Exercise passage ->
HURC 401/601 - Media Transformations: Drama, Film, Criticism, Production [Spring 2018]
Instructor(s): Judith Roof, William Shakespeare Chair, Professor of English
This course examines the relationships among texts, ideas, and media representations that have become central to 20th century and contemporary popular culture. Taking into account both the specific protocols and the possibilities offered by theatre, cinema, and even critical analyses, it also offers students the opportunity to use these combined insights to mount small productions of their own. Instead of seeing these transformations from medium to medium as “ adaptations ” — a blanket concept that obscures the complexity of the intersections of texts, ideas, productions, and media — “ Media Transformations ” delves into the ways media themselves operate so as to offer a far more complex account of how the ideas of one text in one medium may become manifest (or not) in another text in a different medium. Having students deploy these concepts in their own small productions enables students to resolve the problems and complexities of any mode of producti on from the page to any other medium.
Spring 2018 Speaker List: Aaron Jaffe, Florida State University, Jonathan Eburne, Penn State University, and Chalres Tung, Seattle University.

Fall 2016-Spring 2017

HURC 311/HURC 511 - Drama Lab Master Class [Spring 2017]
Instructor(s): Joseph Carson, Graduate Student in English
From Alred Jarry to Susan Lori-Parks, Jerzy Grotowski to Robert Wilson: the theatre has been an experimental, vivid space in which we push boundaries of what we know, what we think and how we think. In this tradition, DramaLab is a workshop-based course in which students will read, write and perform experimental theatre while also attending to methods of production and criticism. Over the course of the semester, we will have a variety of guest speakers—ranging from playwrights to designers to theatre historians—to assist in our process of developing original work.

Saved entries ->
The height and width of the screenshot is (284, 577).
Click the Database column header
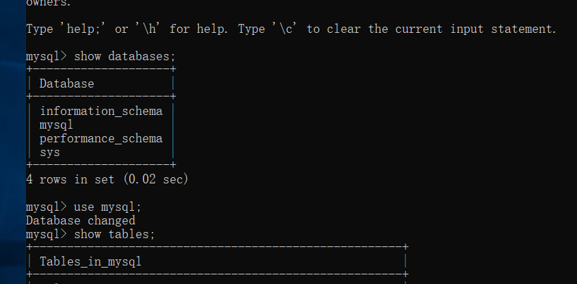click(x=66, y=84)
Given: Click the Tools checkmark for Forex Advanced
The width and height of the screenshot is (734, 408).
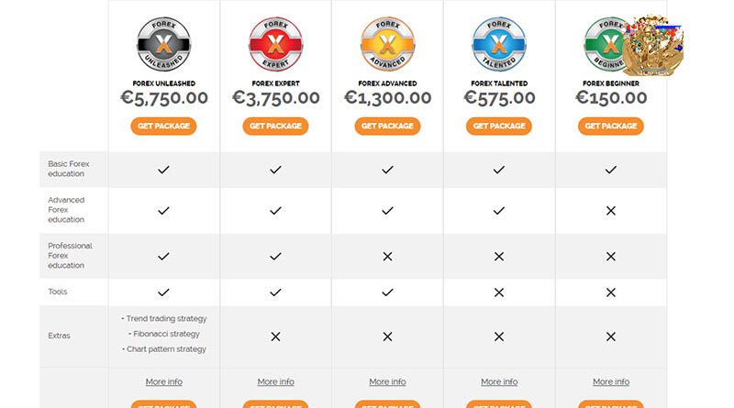Looking at the screenshot, I should (x=387, y=292).
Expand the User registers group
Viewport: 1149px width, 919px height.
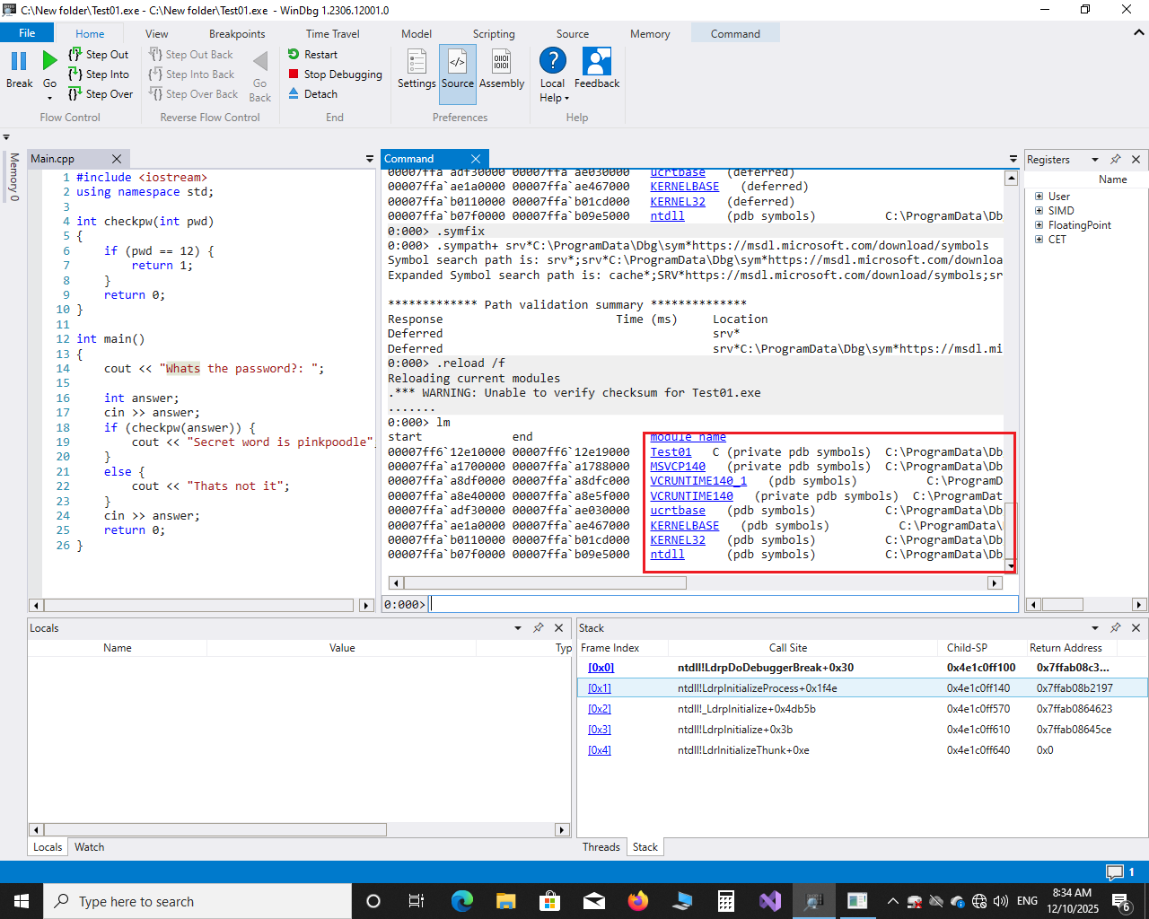(1039, 197)
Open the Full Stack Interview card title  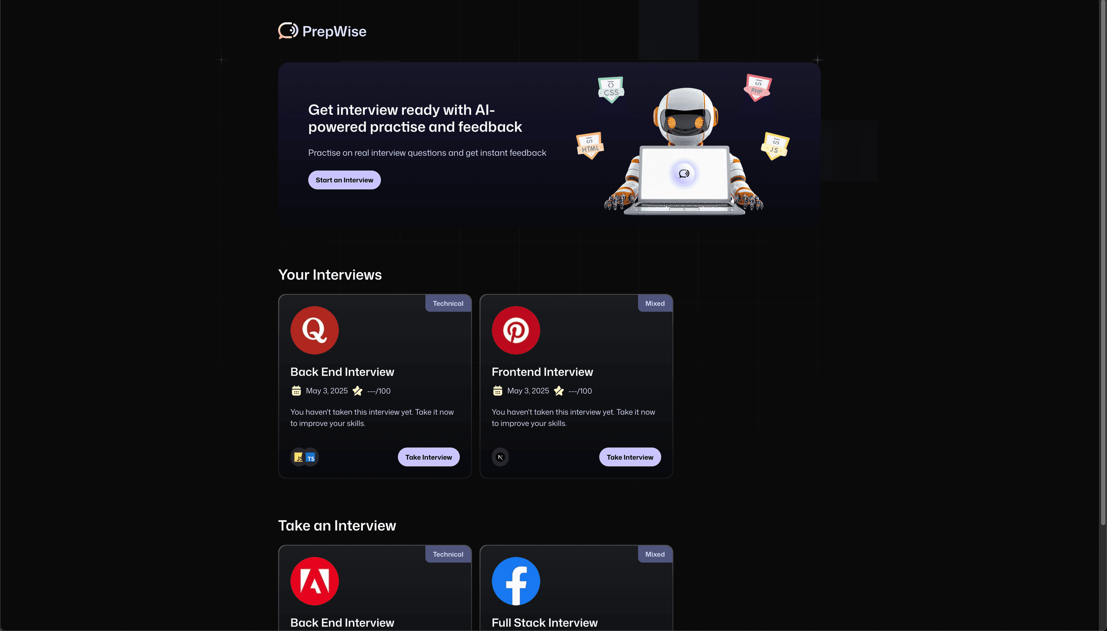[x=545, y=623]
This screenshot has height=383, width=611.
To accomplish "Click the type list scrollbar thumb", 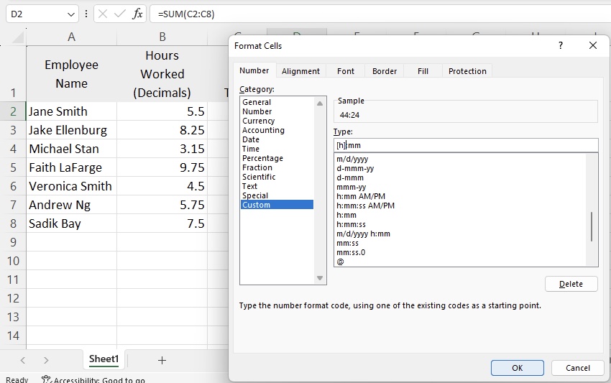I will click(592, 227).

Tasks ->
- A) In the course listing, rewrite the part starting at "HURC 311/HURC 511" and ending at "developing original work.", substituting "visiting artists" for "guest speakers".
- B) Answer these questions from the course listing:
(i) Who is the instructor of HURC 401/601?
(ii) Which university is listed for Jonathan Eburne?
(iii) What kind of theatre do students read, write and perform in DramaLab?
You can ignore the records here.

Answers by item number ->
- A)
HURC 311/HURC 511 - Drama Lab Master Class [Spring 2017]
Instructor(s): Joseph Carson, Graduate Student in English
From Alred Jarry to Susan Lori-Parks, Jerzy Grotowski to Robert Wilson: the theatre has been an experimental, vivid space in which we push boundaries of what we know, what we think and how we think. In this tradition, DramaLab is a workshop-based course in which students will read, write and perform experimental theatre while also attending to methods of production and criticism. Over the course of the semester, we will have a variety of visiting artists—ranging from playwrights to designers to theatre historians—to assist in our process of developing original work.

- B)
(i) Judith Roof
(ii) Penn State University
(iii) Experimental theatre